The icon had been described as an “archaeological ruin” by conservators who examined it in 1918. It has had more than 20 interventions in its nearly 900-year history (the average for an ancient Russian icon is three). The latest saw Aleksandr Gormatyuk, a Grabar conservator, make the 200km journey from Moscow to Vladimir to work on the piece as it was deemed too fragile to travel. Layers of wax and resin were removed to reveal the original paint, which helped confirm that Virgin’s face, clothing and hands were 12th-century. It was also x-rayed and 3-D scanned. “It’s probably the first time 3-D scanning was used [in the restoration of icons] in Russia,” Gormatyuk says.

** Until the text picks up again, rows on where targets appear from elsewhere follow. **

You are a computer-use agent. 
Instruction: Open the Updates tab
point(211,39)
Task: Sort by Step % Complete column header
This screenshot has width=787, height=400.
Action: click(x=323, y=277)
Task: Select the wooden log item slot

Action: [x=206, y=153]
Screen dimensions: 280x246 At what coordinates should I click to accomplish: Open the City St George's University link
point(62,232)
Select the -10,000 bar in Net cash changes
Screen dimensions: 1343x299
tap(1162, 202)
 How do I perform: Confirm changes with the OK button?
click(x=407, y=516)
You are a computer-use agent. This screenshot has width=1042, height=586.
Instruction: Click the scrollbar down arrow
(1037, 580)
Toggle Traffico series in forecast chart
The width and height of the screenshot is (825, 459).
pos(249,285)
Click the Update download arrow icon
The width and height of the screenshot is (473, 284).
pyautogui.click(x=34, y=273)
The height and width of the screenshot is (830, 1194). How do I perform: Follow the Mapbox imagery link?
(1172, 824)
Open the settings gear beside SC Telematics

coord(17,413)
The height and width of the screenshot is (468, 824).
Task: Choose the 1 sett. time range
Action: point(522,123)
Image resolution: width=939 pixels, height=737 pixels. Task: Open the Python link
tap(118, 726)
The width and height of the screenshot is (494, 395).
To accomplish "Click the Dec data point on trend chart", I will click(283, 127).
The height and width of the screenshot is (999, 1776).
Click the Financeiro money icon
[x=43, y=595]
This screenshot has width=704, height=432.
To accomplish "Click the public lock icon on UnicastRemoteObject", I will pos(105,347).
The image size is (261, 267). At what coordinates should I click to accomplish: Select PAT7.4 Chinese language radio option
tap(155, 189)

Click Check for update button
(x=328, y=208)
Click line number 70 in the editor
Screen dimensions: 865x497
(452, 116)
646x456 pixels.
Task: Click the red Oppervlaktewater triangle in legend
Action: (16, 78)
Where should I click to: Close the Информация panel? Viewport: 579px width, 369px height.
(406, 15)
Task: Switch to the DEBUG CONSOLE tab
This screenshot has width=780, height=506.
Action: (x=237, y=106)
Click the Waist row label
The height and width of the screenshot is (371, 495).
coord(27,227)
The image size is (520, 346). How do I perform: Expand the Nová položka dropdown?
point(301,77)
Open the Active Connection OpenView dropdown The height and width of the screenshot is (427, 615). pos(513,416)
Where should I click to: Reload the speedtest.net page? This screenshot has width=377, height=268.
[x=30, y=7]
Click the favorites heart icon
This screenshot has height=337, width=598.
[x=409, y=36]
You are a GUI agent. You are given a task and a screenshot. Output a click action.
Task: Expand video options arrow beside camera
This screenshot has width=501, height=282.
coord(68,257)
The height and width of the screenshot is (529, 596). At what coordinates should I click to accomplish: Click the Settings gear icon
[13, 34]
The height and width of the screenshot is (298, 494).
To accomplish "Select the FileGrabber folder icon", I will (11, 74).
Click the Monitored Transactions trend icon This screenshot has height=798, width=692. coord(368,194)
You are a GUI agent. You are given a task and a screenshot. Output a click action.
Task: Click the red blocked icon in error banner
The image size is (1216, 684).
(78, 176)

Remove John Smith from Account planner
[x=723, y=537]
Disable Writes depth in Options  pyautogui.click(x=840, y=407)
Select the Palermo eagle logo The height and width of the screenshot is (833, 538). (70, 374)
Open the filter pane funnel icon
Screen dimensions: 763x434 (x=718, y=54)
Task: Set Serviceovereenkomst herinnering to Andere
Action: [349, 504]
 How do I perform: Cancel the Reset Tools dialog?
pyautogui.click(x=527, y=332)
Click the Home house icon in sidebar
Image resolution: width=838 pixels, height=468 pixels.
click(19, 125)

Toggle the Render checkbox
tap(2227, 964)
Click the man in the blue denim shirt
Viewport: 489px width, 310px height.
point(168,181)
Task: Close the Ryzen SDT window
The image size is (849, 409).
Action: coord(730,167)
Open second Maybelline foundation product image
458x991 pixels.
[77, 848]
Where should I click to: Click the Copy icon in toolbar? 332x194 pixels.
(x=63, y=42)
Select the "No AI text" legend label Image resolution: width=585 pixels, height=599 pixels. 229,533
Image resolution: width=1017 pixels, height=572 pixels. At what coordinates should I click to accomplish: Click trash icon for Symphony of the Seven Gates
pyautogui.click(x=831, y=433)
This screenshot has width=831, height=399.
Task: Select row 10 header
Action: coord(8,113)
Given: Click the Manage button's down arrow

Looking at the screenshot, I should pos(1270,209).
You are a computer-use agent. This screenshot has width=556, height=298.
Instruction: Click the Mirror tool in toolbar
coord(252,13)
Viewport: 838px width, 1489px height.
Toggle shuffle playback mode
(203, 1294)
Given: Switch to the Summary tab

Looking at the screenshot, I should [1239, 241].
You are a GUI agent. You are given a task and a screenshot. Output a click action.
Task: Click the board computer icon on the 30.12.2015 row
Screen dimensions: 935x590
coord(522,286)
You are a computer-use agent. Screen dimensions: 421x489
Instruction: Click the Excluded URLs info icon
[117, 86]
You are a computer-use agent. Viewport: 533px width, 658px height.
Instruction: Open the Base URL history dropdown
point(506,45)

As the icon is still too fragile to travel, the Grabar exhibition included a recreation of the original as well as images of its restoration. Svetlana Melnikova, the director of the Vladimir-Suzdal Museum, says that the icon’s newly-confirmed date establishes it as a central symbol in the transition from the Kievan Rus regime to the Muscovy regime. “It is impossible to overestimate the significance of this monument,” she says.
Meanwhile, on display until 10 March at the Museum of Russian Icons in Moscow is the Old Testament Trinity icon (1690) by the Kremlin Armoury Chamber artist Kirill Ulanov. It is one of the few surviving examples of Ulanov’s early work and is one of the most valuable icons ever repatriated to Russia. It was stolen from a local museum in Russia’s Vologda region, north-west Russia, in 1994.
The collector and founder of the icon museum, Mikhail Abramov, bought it from a German collector who did not know it was stolen. Abramov returned it in 2012. Despite its disappearance for two decades, the piece is in good shape, with only minor chipping and scaling of the paint.